ANS: D Digitalis may be used for symptom management of heart failure. Cardiac glycosides directly inhibit the sodium-potassium pump present in the cell membrane of all cells. The intracellular changes allow more calcium to remain in the cell, thus strengthening myocardial contraction. Contractility is not improved through afterload reduction. Beta-blockers inhibit the effects of sympathetic activation and have the potential to reduce cardiac output. Preload reduction is not the therapy of choice in improving cardiac contractility.

A patient with heart failure who reports intermittent shortness of breath during the night is experiencing a. orthopnea. b. paroxysmal atrial tachycardia. c. sleep apnea. d. paroxysmal nocturnal dyspnea.

ANS: D Dyspnea that occurs at night is known as paroxysmal nocturnal dyspnea. Orthopnea is known as dyspnea when lying down. Intermittent shortness of breath at night is not known as paroxysmal atrial tachycardia. Sleep apnea is an absence of breathing during sleep.

High blood pressure increases the workload of the left ventricle, because it increases a. stroke volume. b. blood volume. c. preload. d. afterload.

ANS: D Hypertension reflects an elevation in SVR; rising afterload increases myocardial oxygen demand and overall cardiac workload. The workload of the left ventricle does not increase the stroke volume, blood volume, or preload.

Hypertrophy of the right ventricle is a compensatory response to a. aortic stenosis. b. aortic regurgitation. c. tricuspid stenosis. d. pulmonary stenosis.

ANS: D Right ventricular hypertrophy is the direct result of pulmonary disorders that increase pulmonary vascular resistance and impose a high afterload on the right ventricle. Aortic stenosis does not lead to right ventricular hypertrophy. Aortic regurgitation is not associated with right ventricular hypertrophy. Hypertrophy of the right ventricle is not a compensatory response to tricuspid stenosis.

An abnormally wide (more than 0.10 second) QRS complex is characteristic of a. paroxysmal atrial tachycardia. b. supraventricular tachycardia. c. junctional escape rhythm. d. premature ventricular complexes.
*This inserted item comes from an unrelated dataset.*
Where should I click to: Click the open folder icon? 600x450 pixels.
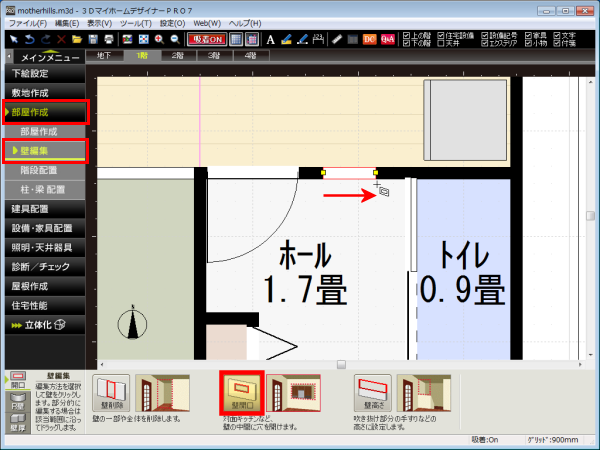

ANS: D The QRS of the premature complex is prolonged (greater than 0.10 second) and bizarre in appearance. Paroxysmal atrial tachycardia does not display a QRS complex that is greater than 0.10 seconds. Supraventricular tachycardia does not display a wide QRS complex. Escape rhythms may have a P wave that is inverted and located before, during, or after the QRS.
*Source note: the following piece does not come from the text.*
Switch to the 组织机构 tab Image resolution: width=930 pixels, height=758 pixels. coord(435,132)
Which is true about the mitral valve? a. Opens during ventricular systole b. Is located between the right atrium and right ventricle c. Has three valve leaflets d. Allows blood to flow from the left atrium to the left ventricle

ANS: D The mitral valve directs blood flow from the left atrium to the left ventricle. Papillary muscles prevent the valve leaflets from opening during ventricular contraction. The mitral valve is located between the left atrium and left ventricle.

Angina caused by coronary artery spasm is called _____ angina. a. stable b. classic c. unstable d. Prinzmetal variant

ANS: D Variant, or Prinzmetal, angina is the term applied to vasospasm-initiated anginal symptoms caused by significant atherosclerotic plaques. These spasms usually respond promptly to vasodilating agents. Coronary artery spasm does not produce stable angina. Classic or typical angina is often associated with physical exertion. Unstable angina presents a similar clinical picture as myocardial infarction.
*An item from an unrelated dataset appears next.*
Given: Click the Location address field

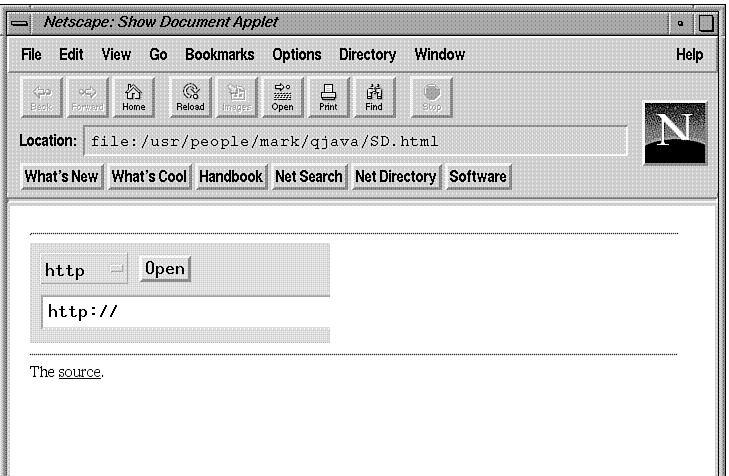Looking at the screenshot, I should pos(355,141).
Low cardiac output to the kidneys stimulates the release of _____ from juxtaglomerular cells. a. aldosterone b. norepinephrine c. angiotensinogen d. renin

ANS: D When cardiac output is reduced, juxtaglomerular cells in the kidney release renin and initiate the renin-angiotensin-aldosterone cascade leading to salt and water retention by the kidney. Aldosterone is not released from juxtaglomerular cells. Norepinephrine is not released by cells within the kidney. Angiotensin is not involved in the process of cellular release within the kidneys.